Diamanti grezzi (di Josh e Benny Safdie) – di A.Bellagamba
Uscito a dicembre negli Stati Uniti ma in Italia a gennaio del 2020, l’ultima opera sofferta dei giovanissimi fratelli Josh e Benny Safdie, si è dimostrata un’affilata e cruda esperienza nel cuore del Diamond District di Manhattan. Incredibilmente snobbato dall’Academy, soprattutto per Sandler che regala un’interpretazione dalle emozioni davvero forti, quelle di cui lo spettatore ha bisogno, e arrivano sonanti come pallottole grazie alla sceneggiatura così fitta e concentrata, quasi spregiudicata per i vortici lessicali che fanno capolino. La narrazione del film giustamente non rallenta mai, poichè è come quella giungla del commercio di diamanti, e il pitch del film ne sottolinea la crudeltà e la freddezza, pure tra colleghi di lavoro. Ispirato a vicende vere e “quotidiane”, i registi rendono questa corsa ai soldi come un calvario, e la spiritualità ebraica non resta appesa alla parete.

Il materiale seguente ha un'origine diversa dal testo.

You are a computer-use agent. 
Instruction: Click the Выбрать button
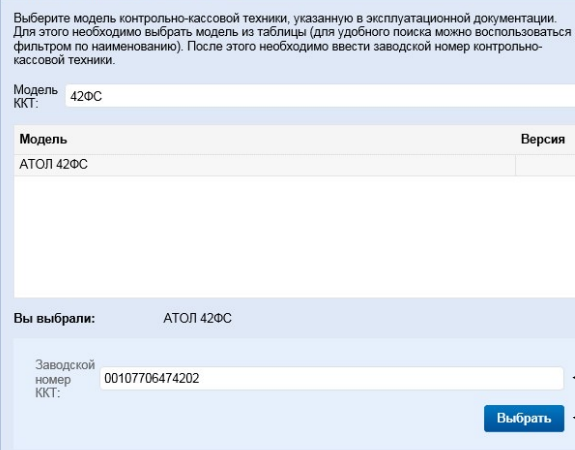(x=524, y=418)
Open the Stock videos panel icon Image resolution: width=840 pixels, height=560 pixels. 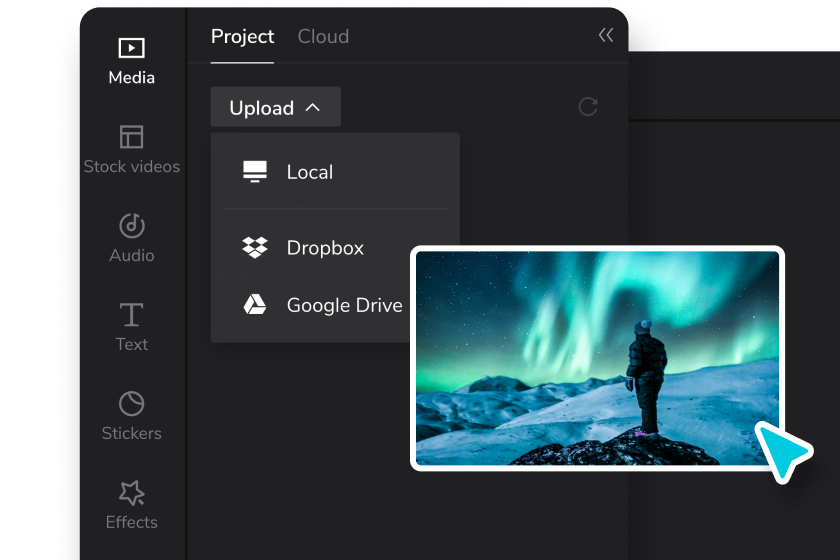coord(131,137)
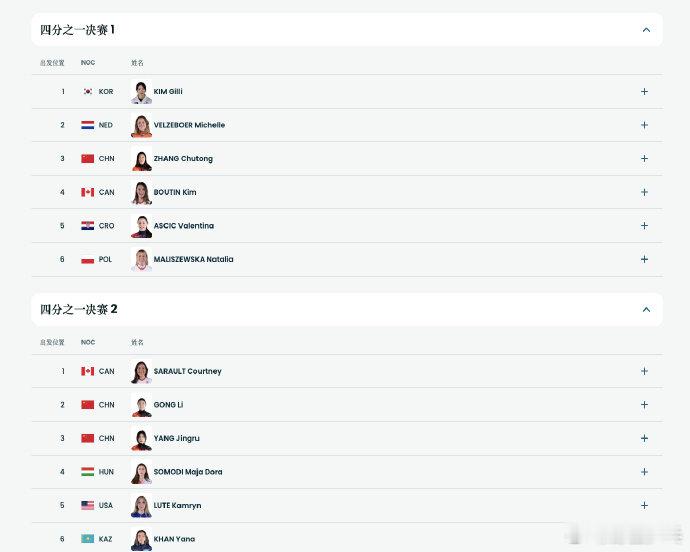Open details plus for MALISZEWSKA Natalia
This screenshot has height=552, width=690.
coord(644,259)
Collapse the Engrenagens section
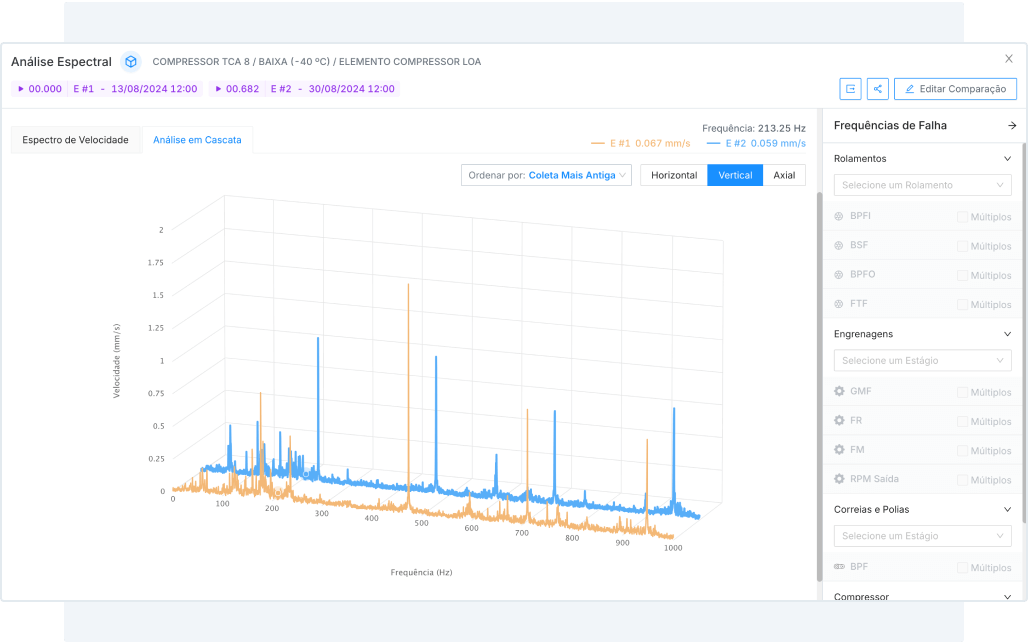1028x643 pixels. tap(1008, 334)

Howard, Adam Sandler, è inseguito dalla telecamera a mano libera e con un magnifico montaggio serrato, in un forma quasi documentaristica. Egli non insegue la libertà ma la quotidiana sfida con la realtà che lo circonda, come il suo amico Garnett con le partite di basket. Ma la vita non è un solo sport come pensa di credere Howard, e quando sottovaluta le sfide che si è posto per sbandierare la propria identità, la vita gli ricorda che non tutti seguono le “regole del gioco”. Un film bellissimo, un sano pugno nello stomaco.